## Check your understanding
(1) In the Javan rhino article below, rewrite the paragraph that begins "In Africa, the southern white" as a single shorter sentence that keeps its main facts.
(2) Duplicate the passage of the Javan rhino article below, starting with "The Javan is" and going on through "in South Africa.".

## Excerpt provided
---*---

Last chance to see Javan rhinos? One hopes not …

May 29, 2008

News that conservation group WWF has captured rare footage of the critically endangered Javan rhino is bound to set a few hearts racing in the wildlife loving community.

You can view the footage of the mother and calf here.

With fewer than 60 believed to be left in the wild, the footage provides a fleeting glimpse into the secretive world of this one-horned creature on its dwindling home turf on the Indonesian island of Java, where most reside.

The Javan is the world’s rarest rhino species and is probably the rarest large mammal species in the world.

Rhinos everywhere — there are five extant species — are threatened though the news over the past few years has been mixed.

In Africa, the southern white or square-lipped rhino has made a remarkable recovery after it was pushed to the brink of extinction a century ago. It now numbers several thousand mostly in South Africa.

---*---

## Information given
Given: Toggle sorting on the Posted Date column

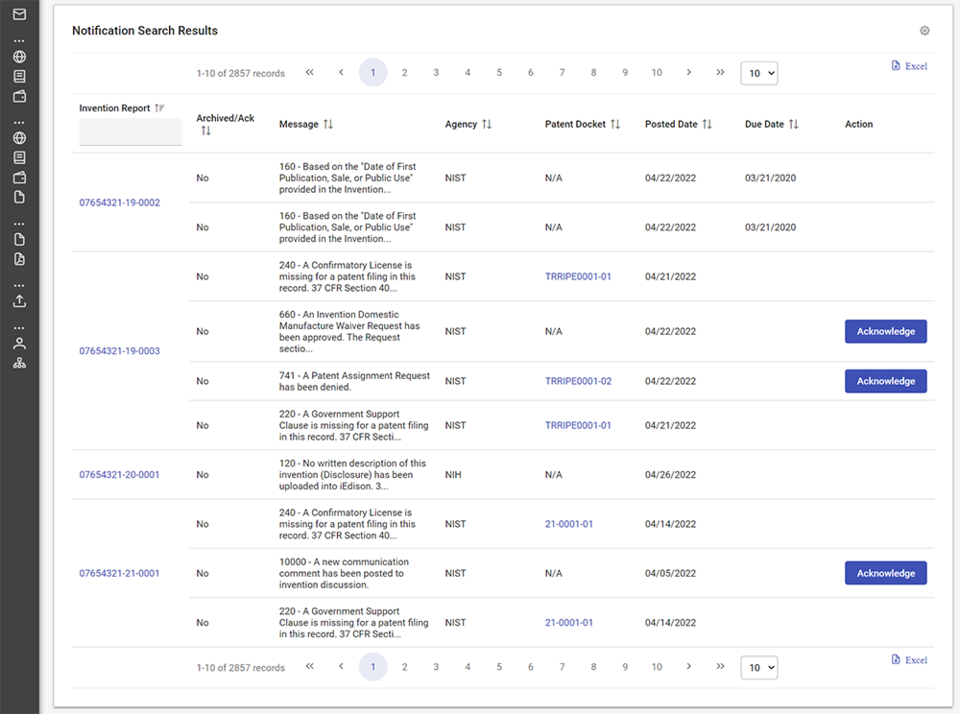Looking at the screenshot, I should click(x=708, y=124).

---*---

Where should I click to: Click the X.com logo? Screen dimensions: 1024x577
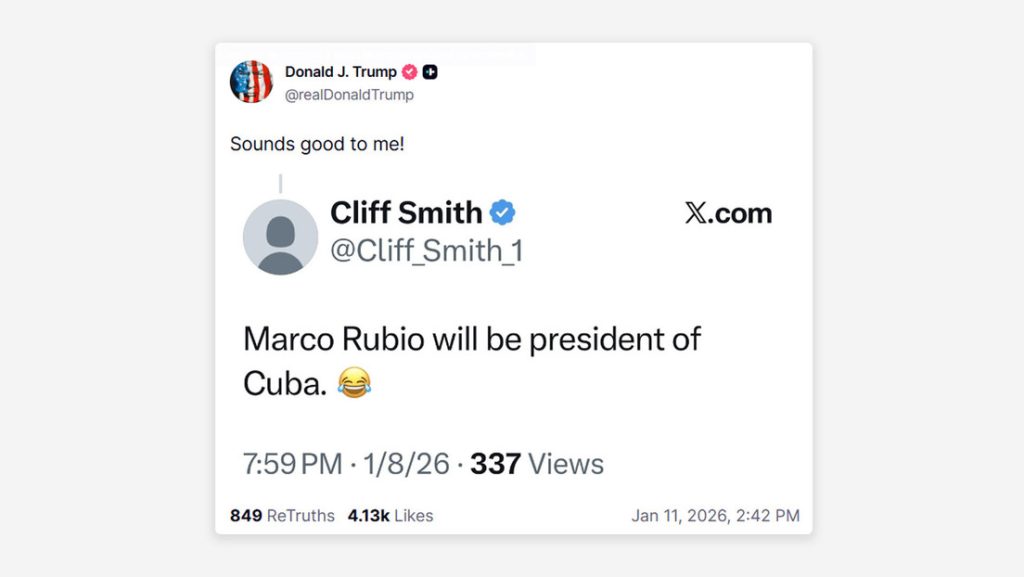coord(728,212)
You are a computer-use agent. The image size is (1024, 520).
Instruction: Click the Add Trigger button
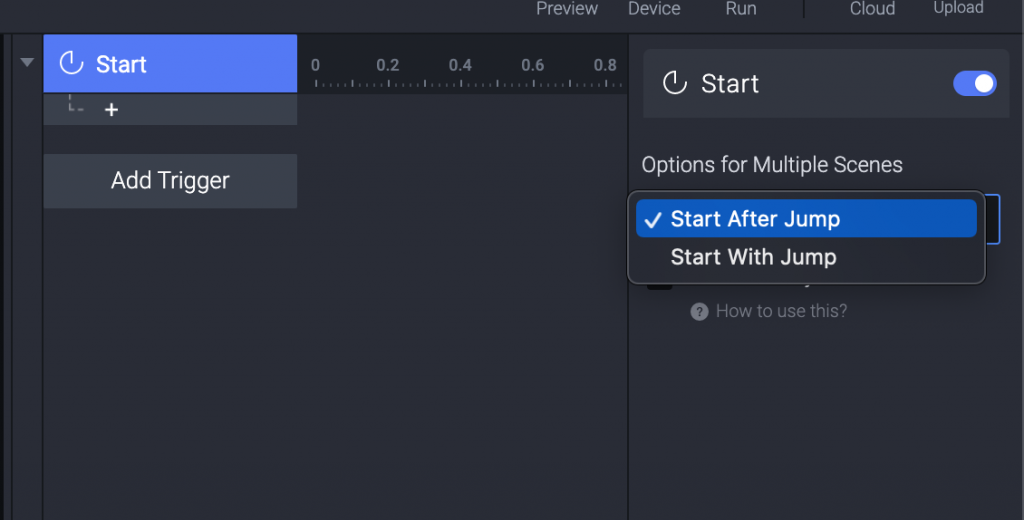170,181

---*---

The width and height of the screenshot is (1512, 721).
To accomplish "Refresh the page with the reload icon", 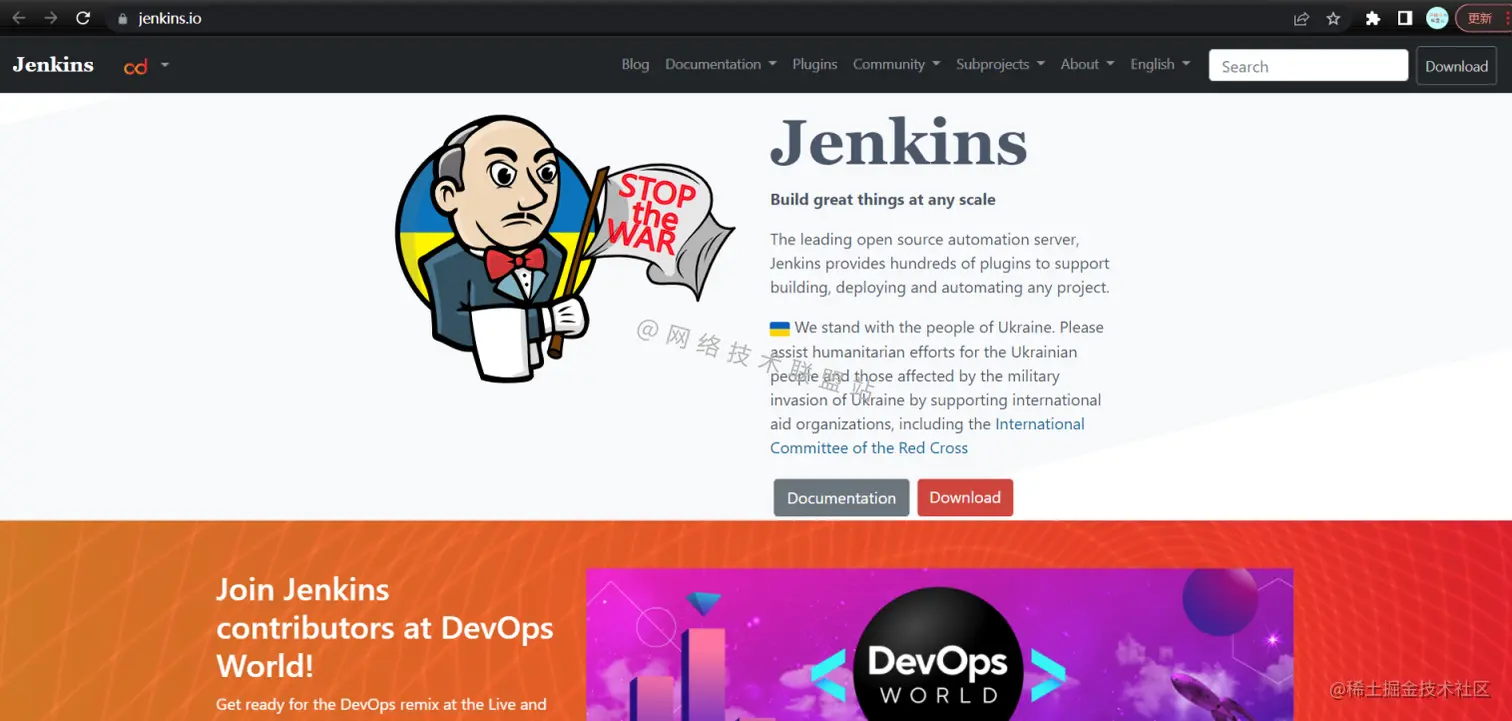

---*---

## Numbered answers
(1) Africa's southern white, or square-lipped, rhino was pushed to the brink of extinction a century ago but has recovered remarkably and now numbers several thousand, mostly in South Africa.

(2)
The Javan is the world’s rarest rhino species and is probably the rarest large mammal species in the world.

Rhinos everywhere — there are five extant species — are threatened though the news over the past few years has been mixed.

In Africa, the southern white or square-lipped rhino has made a remarkable recovery after it was pushed to the brink of extinction a century ago. It now numbers several thousand mostly in South Africa.